The woman at the heart of this novel sees love as a cosmic experience, and she seeks to understand her own relationship through geometry, ice cores, and tree rings.
A smart story of love and loss with a clever mix of narrative techniques, Empty Set may be an antidote to the current climate of despair ... the characters are rich and well developed, the mood is contagious, and the plot is simple yet intriguingly complex ... The ending shouldn’t come as a surprise, but, to Gerber Bicecci’s credit, it does. Suspicious of narrative at the beginning of the story, hiding behind her puzzles and her diagrams, Verónica gradually finds a place within it, a way forward that offers readers an enticing model for how to exist in a fragmented world of ever-multiplying identities.

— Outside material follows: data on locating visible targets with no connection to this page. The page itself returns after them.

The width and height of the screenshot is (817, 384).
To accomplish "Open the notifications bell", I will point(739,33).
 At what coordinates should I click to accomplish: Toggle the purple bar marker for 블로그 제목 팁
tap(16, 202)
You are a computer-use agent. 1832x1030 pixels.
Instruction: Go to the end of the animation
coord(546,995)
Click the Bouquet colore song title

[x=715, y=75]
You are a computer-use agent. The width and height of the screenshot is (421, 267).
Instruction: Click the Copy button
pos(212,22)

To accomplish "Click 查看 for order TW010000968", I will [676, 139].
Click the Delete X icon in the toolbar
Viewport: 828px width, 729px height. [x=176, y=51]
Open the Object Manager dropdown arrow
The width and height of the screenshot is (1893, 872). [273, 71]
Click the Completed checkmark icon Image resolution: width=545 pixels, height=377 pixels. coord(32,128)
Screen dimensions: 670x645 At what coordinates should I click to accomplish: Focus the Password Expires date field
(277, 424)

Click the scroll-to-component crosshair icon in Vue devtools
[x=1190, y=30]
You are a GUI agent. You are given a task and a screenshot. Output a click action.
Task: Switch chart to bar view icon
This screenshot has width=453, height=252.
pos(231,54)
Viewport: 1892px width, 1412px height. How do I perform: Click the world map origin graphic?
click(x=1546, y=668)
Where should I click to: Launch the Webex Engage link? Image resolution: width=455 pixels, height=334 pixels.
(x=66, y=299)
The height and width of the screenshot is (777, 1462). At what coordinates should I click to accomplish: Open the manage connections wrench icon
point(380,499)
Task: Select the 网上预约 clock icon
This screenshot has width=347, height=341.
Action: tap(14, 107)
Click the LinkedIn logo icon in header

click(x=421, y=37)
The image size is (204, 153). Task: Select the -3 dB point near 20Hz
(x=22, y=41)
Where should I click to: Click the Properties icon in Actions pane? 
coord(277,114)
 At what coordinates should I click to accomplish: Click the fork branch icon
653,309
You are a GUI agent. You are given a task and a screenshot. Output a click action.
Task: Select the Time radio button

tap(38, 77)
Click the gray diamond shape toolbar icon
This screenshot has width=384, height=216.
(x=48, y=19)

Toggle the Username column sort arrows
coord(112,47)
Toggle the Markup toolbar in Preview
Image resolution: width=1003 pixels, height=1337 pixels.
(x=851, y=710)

Although Empty Set is at times a playful, often funny work, the book becomes increasingly concerned with Veronica’s efforts to uncover her ancestral legacy, which seemingly disappeared along with her mother ... Interspersed between short chapters Gerber Bicecci reproduces the charts, graphs, and diagrams that [protagonist] Verónica relies on to find order and meaning in her complicated, fantastical world.
Mexican author Verónica Gerber Bicecci’s first novel is like a Rubik’s Cube in the best possible way: there may be an elegant solution, but this puzzle of a story doesn’t make it easy to find. The head-scratching challenge of deciphering the messages and meanings hidden in the combination of Gerber Bicecci’s spare words and enigmatic diagrams is one of the most appealing aspects of this unusual narrative ... As with any good work of experimental fiction that defies conventional expectations, however, there are no definitive answers here and no elegant solutions.